◆ Exercise directions
Could you give the data below again, exactly and completely?

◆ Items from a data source
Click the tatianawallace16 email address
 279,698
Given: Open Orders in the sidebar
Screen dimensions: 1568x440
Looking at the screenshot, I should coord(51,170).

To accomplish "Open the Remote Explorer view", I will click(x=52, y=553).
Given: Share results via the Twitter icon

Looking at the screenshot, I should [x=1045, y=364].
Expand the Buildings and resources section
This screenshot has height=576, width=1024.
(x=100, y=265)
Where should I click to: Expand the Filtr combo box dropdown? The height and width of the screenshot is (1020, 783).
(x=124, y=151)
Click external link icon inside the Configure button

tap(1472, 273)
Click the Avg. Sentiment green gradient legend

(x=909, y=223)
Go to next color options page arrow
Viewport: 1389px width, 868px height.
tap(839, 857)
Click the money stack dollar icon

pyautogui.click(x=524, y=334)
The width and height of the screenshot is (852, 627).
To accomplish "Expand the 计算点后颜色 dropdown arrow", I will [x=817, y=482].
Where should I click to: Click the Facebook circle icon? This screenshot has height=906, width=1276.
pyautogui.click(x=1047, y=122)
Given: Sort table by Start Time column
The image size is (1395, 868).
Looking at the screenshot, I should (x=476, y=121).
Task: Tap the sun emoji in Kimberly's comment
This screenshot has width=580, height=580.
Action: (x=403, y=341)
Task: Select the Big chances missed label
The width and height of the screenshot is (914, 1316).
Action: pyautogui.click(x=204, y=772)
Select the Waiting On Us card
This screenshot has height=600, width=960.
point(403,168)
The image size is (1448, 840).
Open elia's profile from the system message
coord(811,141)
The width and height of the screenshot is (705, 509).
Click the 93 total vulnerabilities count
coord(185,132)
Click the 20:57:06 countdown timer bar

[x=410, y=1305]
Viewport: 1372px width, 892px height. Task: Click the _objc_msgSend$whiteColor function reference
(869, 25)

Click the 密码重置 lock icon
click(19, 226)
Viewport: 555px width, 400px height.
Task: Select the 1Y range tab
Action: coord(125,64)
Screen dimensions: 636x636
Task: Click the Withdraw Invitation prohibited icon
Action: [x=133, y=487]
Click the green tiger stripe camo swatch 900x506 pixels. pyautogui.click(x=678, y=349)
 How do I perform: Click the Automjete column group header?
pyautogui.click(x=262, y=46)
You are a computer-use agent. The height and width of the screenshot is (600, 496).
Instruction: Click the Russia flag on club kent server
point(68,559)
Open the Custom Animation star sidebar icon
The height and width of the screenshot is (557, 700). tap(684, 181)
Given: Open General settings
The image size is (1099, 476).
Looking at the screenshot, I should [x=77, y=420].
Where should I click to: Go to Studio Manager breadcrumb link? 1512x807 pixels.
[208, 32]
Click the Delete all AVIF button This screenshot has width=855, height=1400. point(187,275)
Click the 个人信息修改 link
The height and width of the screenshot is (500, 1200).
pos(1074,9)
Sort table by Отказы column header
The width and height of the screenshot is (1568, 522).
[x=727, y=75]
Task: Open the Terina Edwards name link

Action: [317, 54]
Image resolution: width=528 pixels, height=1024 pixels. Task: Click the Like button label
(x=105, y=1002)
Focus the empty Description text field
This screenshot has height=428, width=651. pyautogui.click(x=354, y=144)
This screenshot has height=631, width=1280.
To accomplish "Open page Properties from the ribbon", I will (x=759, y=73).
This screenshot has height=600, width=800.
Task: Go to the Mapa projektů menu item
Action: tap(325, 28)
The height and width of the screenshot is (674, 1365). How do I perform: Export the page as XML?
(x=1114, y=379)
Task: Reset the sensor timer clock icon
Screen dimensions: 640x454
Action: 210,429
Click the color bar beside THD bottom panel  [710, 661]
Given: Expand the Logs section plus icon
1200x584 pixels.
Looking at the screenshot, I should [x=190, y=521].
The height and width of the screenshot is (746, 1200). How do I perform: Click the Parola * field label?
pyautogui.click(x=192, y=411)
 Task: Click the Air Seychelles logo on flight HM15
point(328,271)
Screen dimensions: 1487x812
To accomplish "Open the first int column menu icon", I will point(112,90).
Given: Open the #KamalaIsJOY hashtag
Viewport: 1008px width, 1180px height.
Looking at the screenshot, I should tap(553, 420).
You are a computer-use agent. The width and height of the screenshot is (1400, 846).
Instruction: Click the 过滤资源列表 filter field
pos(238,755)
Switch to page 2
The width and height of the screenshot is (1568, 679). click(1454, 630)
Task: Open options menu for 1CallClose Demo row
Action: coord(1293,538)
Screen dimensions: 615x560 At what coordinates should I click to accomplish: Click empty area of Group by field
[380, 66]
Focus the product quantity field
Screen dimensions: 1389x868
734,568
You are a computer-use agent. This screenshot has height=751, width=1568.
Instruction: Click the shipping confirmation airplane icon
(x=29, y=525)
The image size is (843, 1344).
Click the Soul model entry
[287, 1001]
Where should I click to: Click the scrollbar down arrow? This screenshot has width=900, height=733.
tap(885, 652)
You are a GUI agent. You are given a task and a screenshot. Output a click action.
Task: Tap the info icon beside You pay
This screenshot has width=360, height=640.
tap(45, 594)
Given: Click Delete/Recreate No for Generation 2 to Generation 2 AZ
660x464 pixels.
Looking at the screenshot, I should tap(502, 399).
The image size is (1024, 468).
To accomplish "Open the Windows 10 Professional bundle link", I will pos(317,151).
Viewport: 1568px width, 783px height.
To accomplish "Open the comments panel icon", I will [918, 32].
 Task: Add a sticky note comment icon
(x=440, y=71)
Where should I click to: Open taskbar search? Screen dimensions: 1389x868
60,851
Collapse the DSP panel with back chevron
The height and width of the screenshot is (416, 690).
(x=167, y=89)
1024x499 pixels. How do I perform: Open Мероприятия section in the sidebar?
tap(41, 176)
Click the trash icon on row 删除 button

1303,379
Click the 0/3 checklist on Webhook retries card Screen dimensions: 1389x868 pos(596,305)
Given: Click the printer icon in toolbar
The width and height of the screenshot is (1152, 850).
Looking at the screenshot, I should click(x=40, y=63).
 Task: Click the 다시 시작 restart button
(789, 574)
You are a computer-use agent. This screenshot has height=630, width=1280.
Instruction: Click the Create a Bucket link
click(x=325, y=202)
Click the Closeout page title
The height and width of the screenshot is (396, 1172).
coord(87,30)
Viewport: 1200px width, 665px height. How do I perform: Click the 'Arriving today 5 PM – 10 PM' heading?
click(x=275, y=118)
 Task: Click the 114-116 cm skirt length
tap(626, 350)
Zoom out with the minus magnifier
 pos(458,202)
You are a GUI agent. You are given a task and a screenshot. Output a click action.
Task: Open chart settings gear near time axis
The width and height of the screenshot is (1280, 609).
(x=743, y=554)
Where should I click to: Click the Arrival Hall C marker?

◆ Exercise output
Click the tatianawallace16 email address
 279,698
Given: Open Orders in the sidebar
Screen dimensions: 1568x440
Looking at the screenshot, I should coord(51,170).

To accomplish "Open the Remote Explorer view", I will click(x=52, y=553).
Given: Share results via the Twitter icon

Looking at the screenshot, I should [x=1045, y=364].
Expand the Buildings and resources section
This screenshot has height=576, width=1024.
(x=100, y=265)
Where should I click to: Expand the Filtr combo box dropdown? The height and width of the screenshot is (1020, 783).
(x=124, y=151)
Click external link icon inside the Configure button

tap(1472, 273)
Click the Avg. Sentiment green gradient legend

(x=909, y=223)
Go to next color options page arrow
Viewport: 1389px width, 868px height.
tap(839, 857)
Click the money stack dollar icon

pyautogui.click(x=524, y=334)
The width and height of the screenshot is (852, 627).
To accomplish "Expand the 计算点后颜色 dropdown arrow", I will [x=817, y=482].
Where should I click to: Click the Facebook circle icon? This screenshot has height=906, width=1276.
pyautogui.click(x=1047, y=122)
Given: Sort table by Start Time column
The image size is (1395, 868).
Looking at the screenshot, I should (x=476, y=121).
Task: Tap the sun emoji in Kimberly's comment
This screenshot has width=580, height=580.
Action: (x=403, y=341)
Task: Select the Big chances missed label
The width and height of the screenshot is (914, 1316).
Action: pyautogui.click(x=204, y=772)
Select the Waiting On Us card
This screenshot has height=600, width=960.
point(403,168)
The image size is (1448, 840).
Open elia's profile from the system message
coord(811,141)
The width and height of the screenshot is (705, 509).
Click the 93 total vulnerabilities count
coord(185,132)
Click the 20:57:06 countdown timer bar

[x=410, y=1305]
Viewport: 1372px width, 892px height. Task: Click the _objc_msgSend$whiteColor function reference
(869, 25)

Click the 密码重置 lock icon
click(19, 226)
Viewport: 555px width, 400px height.
Task: Select the 1Y range tab
Action: coord(125,64)
Screen dimensions: 636x636
Task: Click the Withdraw Invitation prohibited icon
Action: [x=133, y=487]
Click the green tiger stripe camo swatch 900x506 pixels. pyautogui.click(x=678, y=349)
 How do I perform: Click the Automjete column group header?
pyautogui.click(x=262, y=46)
You are a computer-use agent. The height and width of the screenshot is (600, 496).
Instruction: Click the Russia flag on club kent server
point(68,559)
Open the Custom Animation star sidebar icon
The height and width of the screenshot is (557, 700). tap(684, 181)
Given: Open General settings
The image size is (1099, 476).
Looking at the screenshot, I should [x=77, y=420].
Where should I click to: Go to Studio Manager breadcrumb link? 1512x807 pixels.
[208, 32]
Click the Delete all AVIF button This screenshot has width=855, height=1400. point(187,275)
Click the 个人信息修改 link
The height and width of the screenshot is (500, 1200).
pos(1074,9)
Sort table by Отказы column header
The width and height of the screenshot is (1568, 522).
[x=727, y=75]
Task: Open the Terina Edwards name link

Action: [317, 54]
Image resolution: width=528 pixels, height=1024 pixels. Task: Click the Like button label
(x=105, y=1002)
Focus the empty Description text field
This screenshot has height=428, width=651. pyautogui.click(x=354, y=144)
This screenshot has height=631, width=1280.
To accomplish "Open page Properties from the ribbon", I will (x=759, y=73).
This screenshot has height=600, width=800.
Task: Go to the Mapa projektů menu item
Action: tap(325, 28)
The height and width of the screenshot is (674, 1365). How do I perform: Export the page as XML?
(x=1114, y=379)
Task: Reset the sensor timer clock icon
Screen dimensions: 640x454
Action: 210,429
Click the color bar beside THD bottom panel  [710, 661]
Given: Expand the Logs section plus icon
1200x584 pixels.
Looking at the screenshot, I should [x=190, y=521].
The height and width of the screenshot is (746, 1200). How do I perform: Click the Parola * field label?
pyautogui.click(x=192, y=411)
 Task: Click the Air Seychelles logo on flight HM15
point(328,271)
Screen dimensions: 1487x812
To accomplish "Open the first int column menu icon", I will point(112,90).
Given: Open the #KamalaIsJOY hashtag
Viewport: 1008px width, 1180px height.
Looking at the screenshot, I should tap(553, 420).
You are a computer-use agent. The width and height of the screenshot is (1400, 846).
Instruction: Click the 过滤资源列表 filter field
pos(238,755)
Switch to page 2
The width and height of the screenshot is (1568, 679). click(1454, 630)
Task: Open options menu for 1CallClose Demo row
Action: coord(1293,538)
Screen dimensions: 615x560 At what coordinates should I click to accomplish: Click empty area of Group by field
[380, 66]
Focus the product quantity field
Screen dimensions: 1389x868
734,568
You are a computer-use agent. This screenshot has height=751, width=1568.
Instruction: Click the shipping confirmation airplane icon
(x=29, y=525)
The image size is (843, 1344).
Click the Soul model entry
[287, 1001]
Where should I click to: Click the scrollbar down arrow? This screenshot has width=900, height=733.
tap(885, 652)
You are a GUI agent. You are given a task and a screenshot. Output a click action.
Task: Tap the info icon beside You pay
This screenshot has width=360, height=640.
tap(45, 594)
Given: Click Delete/Recreate No for Generation 2 to Generation 2 AZ
660x464 pixels.
Looking at the screenshot, I should tap(502, 399).
The image size is (1024, 468).
To accomplish "Open the Windows 10 Professional bundle link", I will pos(317,151).
Viewport: 1568px width, 783px height.
To accomplish "Open the comments panel icon", I will [918, 32].
 Task: Add a sticky note comment icon
(x=440, y=71)
Where should I click to: Open taskbar search? Screen dimensions: 1389x868
60,851
Collapse the DSP panel with back chevron
The height and width of the screenshot is (416, 690).
(x=167, y=89)
1024x499 pixels. How do I perform: Open Мероприятия section in the sidebar?
tap(41, 176)
Click the trash icon on row 删除 button

1303,379
Click the 0/3 checklist on Webhook retries card Screen dimensions: 1389x868 pos(596,305)
Given: Click the printer icon in toolbar
The width and height of the screenshot is (1152, 850).
Looking at the screenshot, I should click(x=40, y=63).
 Task: Click the 다시 시작 restart button
(789, 574)
You are a computer-use agent. This screenshot has height=630, width=1280.
Instruction: Click the Create a Bucket link
click(x=325, y=202)
Click the Closeout page title
The height and width of the screenshot is (396, 1172).
coord(87,30)
Viewport: 1200px width, 665px height. How do I perform: Click the 'Arriving today 5 PM – 10 PM' heading?
click(x=275, y=118)
 Task: Click the 114-116 cm skirt length
tap(626, 350)
Zoom out with the minus magnifier
 pos(458,202)
You are a GUI agent. You are given a task and a screenshot. Output a click action.
Task: Open chart settings gear near time axis
The width and height of the screenshot is (1280, 609).
(x=743, y=554)
Where should I click to: Click the Arrival Hall C marker?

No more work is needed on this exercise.